Une longue note adressée en février 1965 à Henri Krasucki alors responsable des intellectuels montre qu’au-delà du débat sur la nature du marxisme, Louis Althusser analyse les errements politiques comme un déficit de théorie marxiste et propose d’y remédier par la création d’un espace de débat interne entre marxistes. Par cette innovation, il remet en cause le mode de fonctionnement du Parti comme intellectuel collectif adossé à des vérités dogmatiques intangibles défendues par les membres de son groupe dirigeant. Le débat idéologique ouvert par Althusser contient un projet politique subversif pour le mouvement tout entier.

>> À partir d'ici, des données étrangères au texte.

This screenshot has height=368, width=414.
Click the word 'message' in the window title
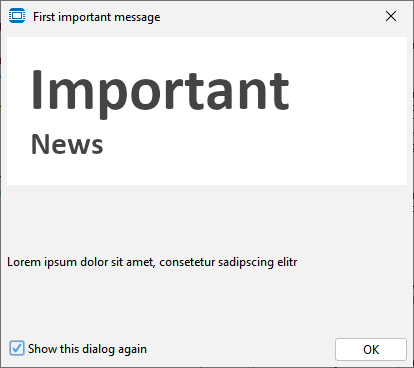[137, 17]
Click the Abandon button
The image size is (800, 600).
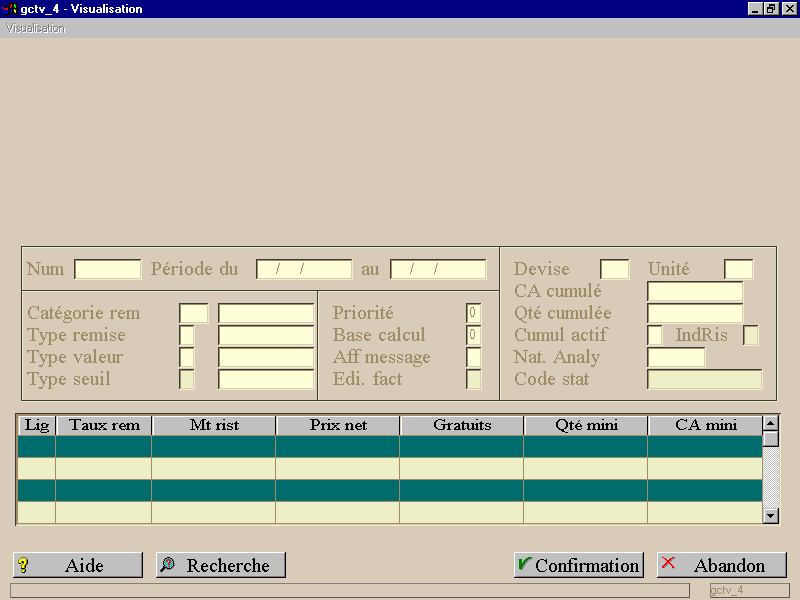721,565
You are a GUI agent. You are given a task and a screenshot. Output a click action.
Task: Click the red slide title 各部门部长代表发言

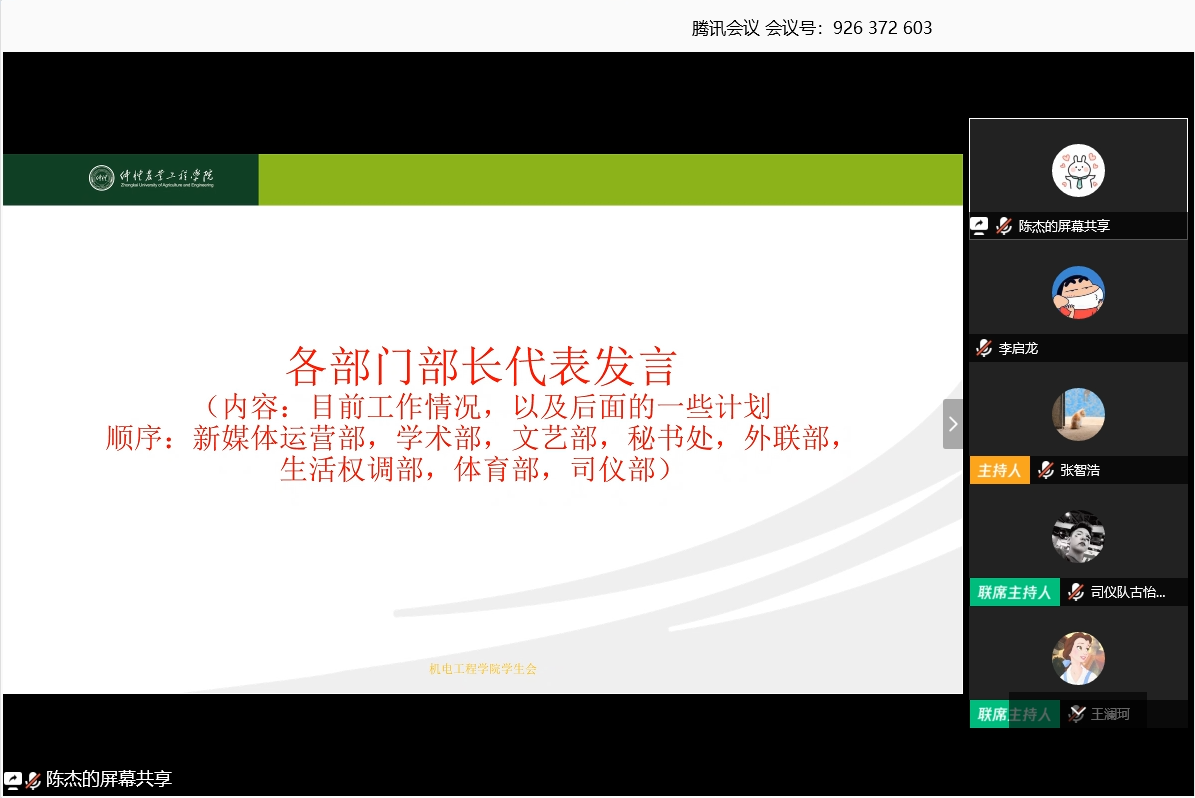tap(482, 366)
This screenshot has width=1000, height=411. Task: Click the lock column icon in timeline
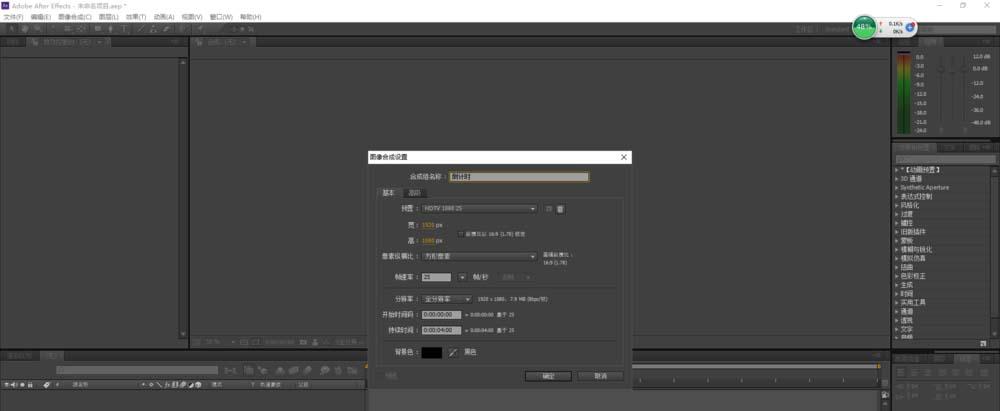[30, 385]
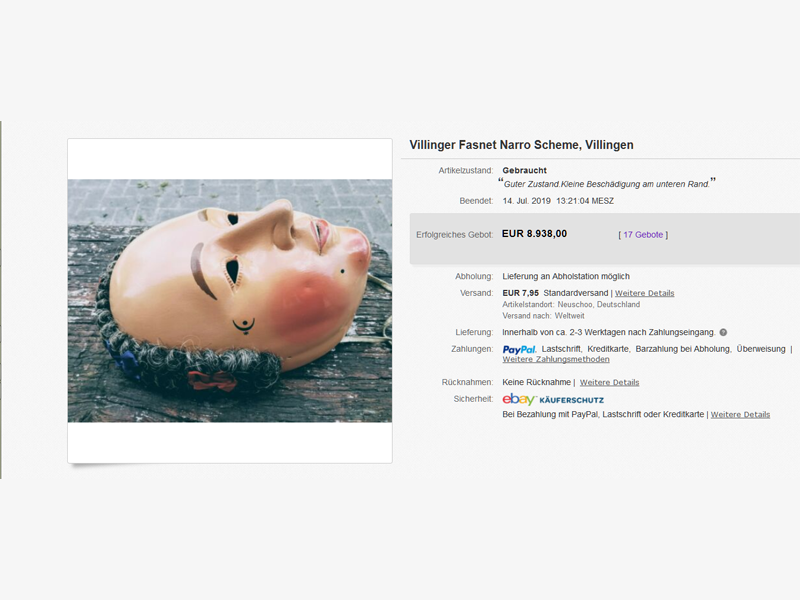Open Weitere Details for Versand shipping
The height and width of the screenshot is (600, 800).
tap(644, 293)
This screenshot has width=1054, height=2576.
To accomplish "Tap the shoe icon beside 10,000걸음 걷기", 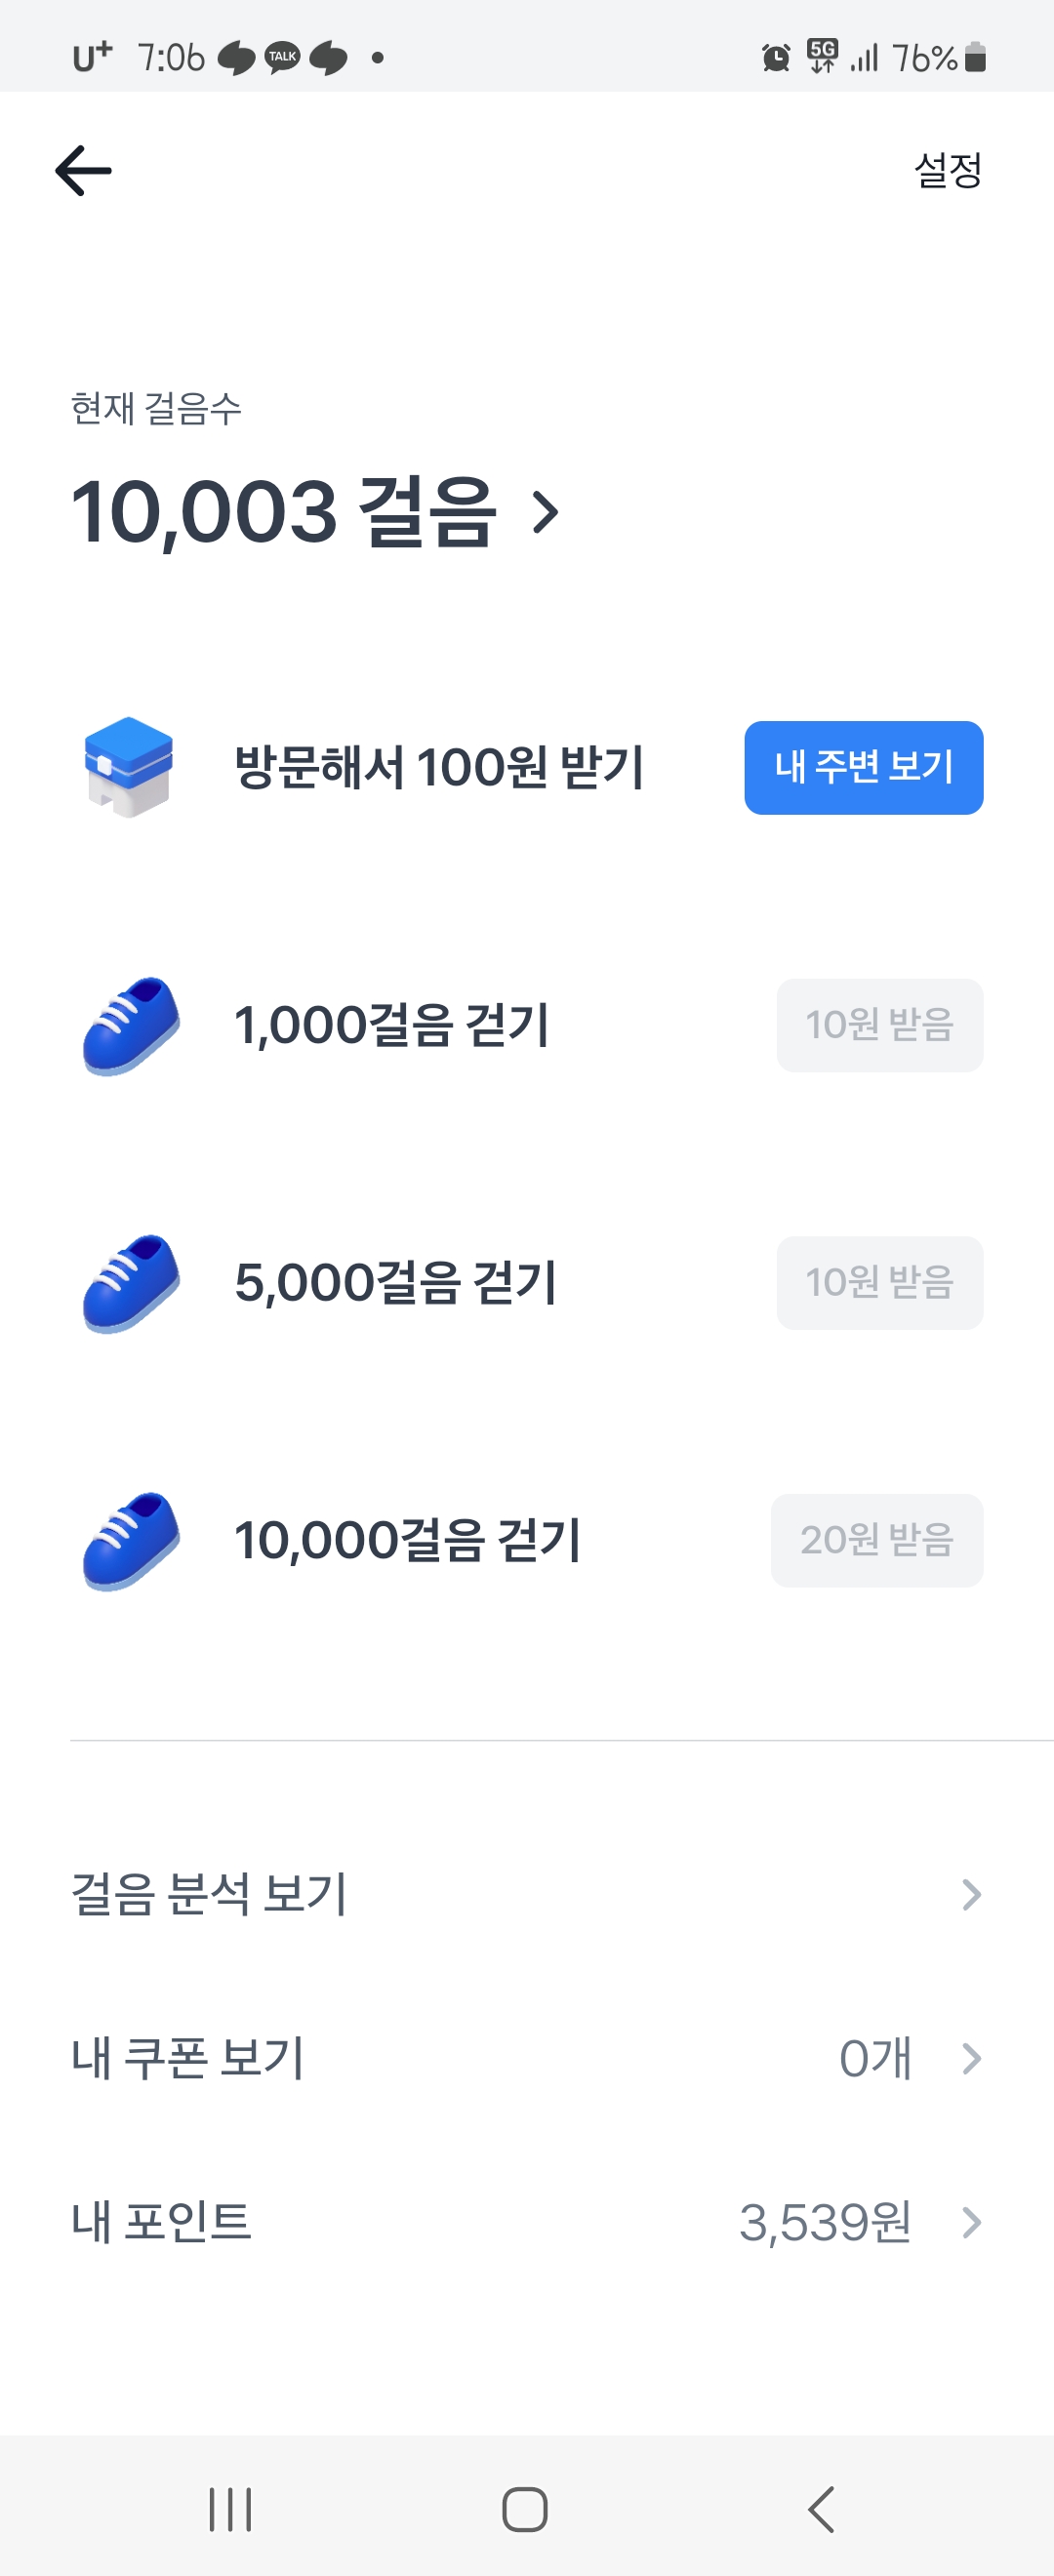I will tap(131, 1540).
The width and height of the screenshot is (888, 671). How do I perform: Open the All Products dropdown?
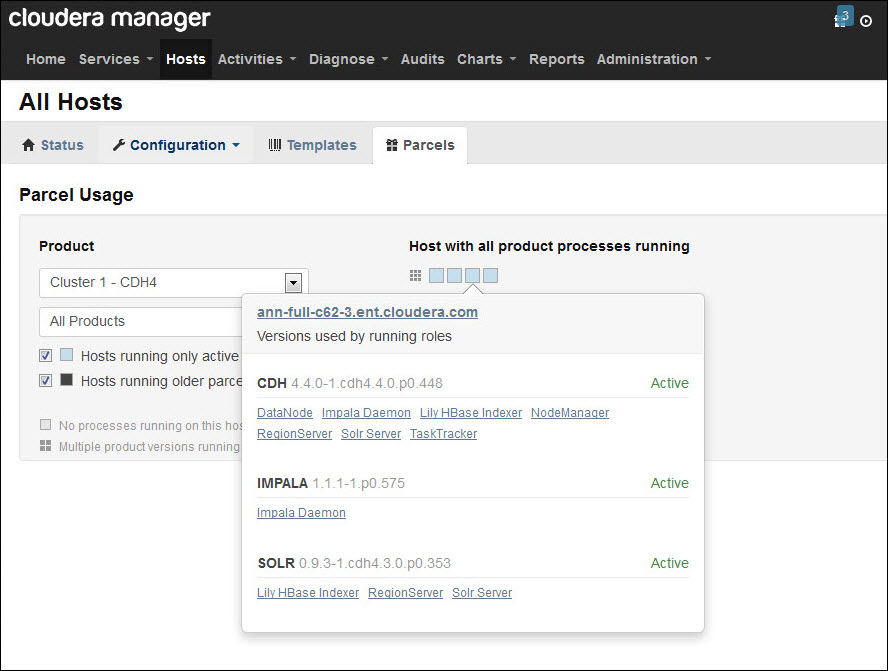point(142,322)
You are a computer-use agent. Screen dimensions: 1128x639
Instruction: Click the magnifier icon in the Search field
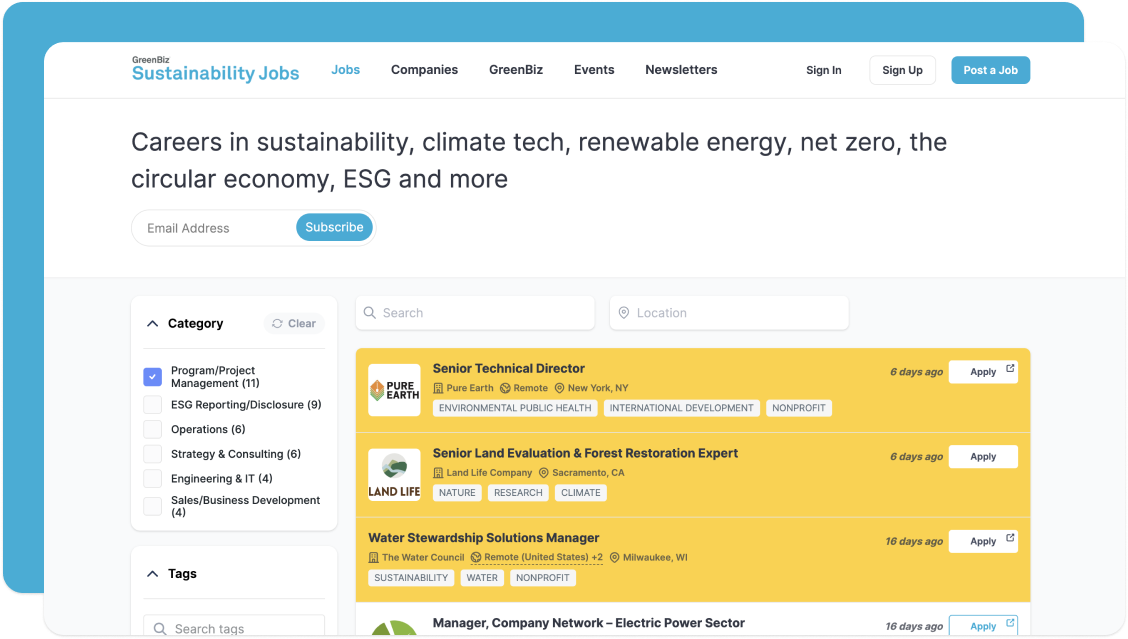click(371, 312)
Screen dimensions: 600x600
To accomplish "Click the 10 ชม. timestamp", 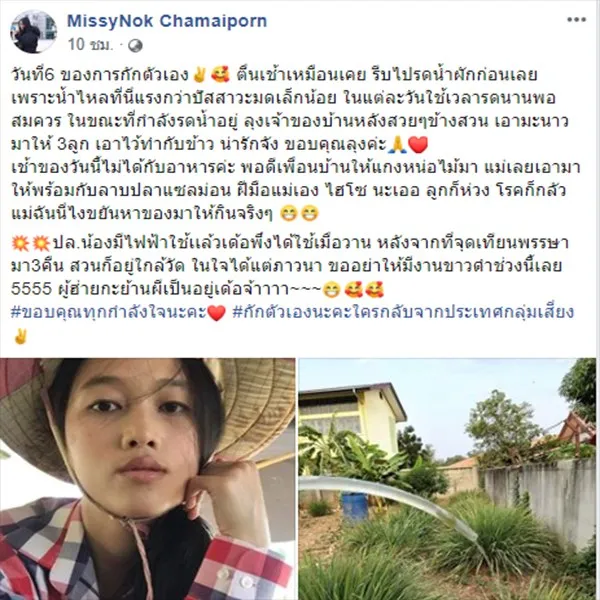I will point(91,45).
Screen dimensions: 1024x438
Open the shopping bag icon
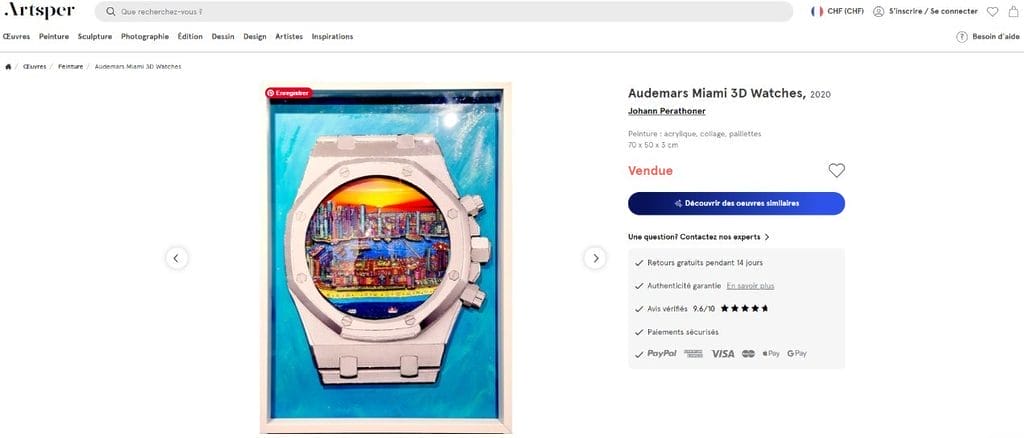1013,11
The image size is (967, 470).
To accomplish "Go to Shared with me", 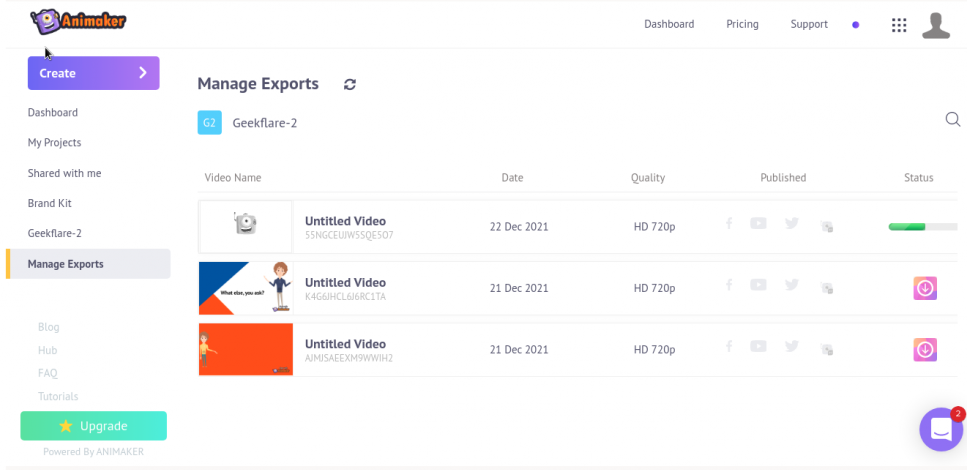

Les résolutions qui terminent les débats du comité central d’Argenteuil proclament la fin de la tutelle idéologique dans les débats artistiques et littéraires et redéfinissent officiellement la place de l’intellectuel communiste. Œuvre collective, Louis Aragon et Waldeck Rochet y ont joué les premiers rôles. La fin officielle de l’art de Parti, le droit de regard que le groupe dirigeant du PCF se réservait sur toutes les œuvres de ses artistes est l’aspect longtemps le plus connu du travail réalisé à Argenteuil. Cette rupture porte la patte d’Aragon. Il est l’auteur du texte adopté. Le PCF y accorde l’autonomie de création aux créateurs. « L’on ne saurait limiter à aucun moment le droit qu’ont les créateurs à la recherche […] La création artistique ne se conçoit pas […] sans recherches, sans courants, sans écoles diverses et sans confrontations entre elles. Le parti apprécie et soutient les diverses formes de contribution des créateurs aux progrès humains dans le libre déploiement de toute imagination, leur goût et leur originalité.».
Le renouvellement
de la philosophie marxiste
Mais le gros des débats porte sur le possible renouvellement de la philosophie marxiste par les propositions de Louis Althusser ou par les travaux de Roger Garaudy. Waldeck Rochet prend part, directement, à ces débats et les arbitre, en tant que dirigeant et que philosophe. Il s’intéresse personnellement, depuis la guerre, à la philosophie et signe en 1966 deux ouvrages sur la philosophie marxiste. Sa position se veut conciliatrice, seule option garante, à ses yeux, de l’unité du Parti. Pour renouveler son cadre théorique, le PCF doit opérer un retour au marxisme, mais celui-ci est nécessairement un humanisme et n’exclut pas le dialogue avec les chrétiens préconisé et mis en forme philosophiquement par Garaudy. Si les travaux d’Althusser sont ainsi battus en brèche et ceux de Garaudy apparemment justifiés, Waldeck Rochet refuse de rompre avec le philosophe de la rue d’Ulm. Il le rencontre en juin et lui affirme le soutien du PCF : « tu as écrit des choses qui nous intéressent ».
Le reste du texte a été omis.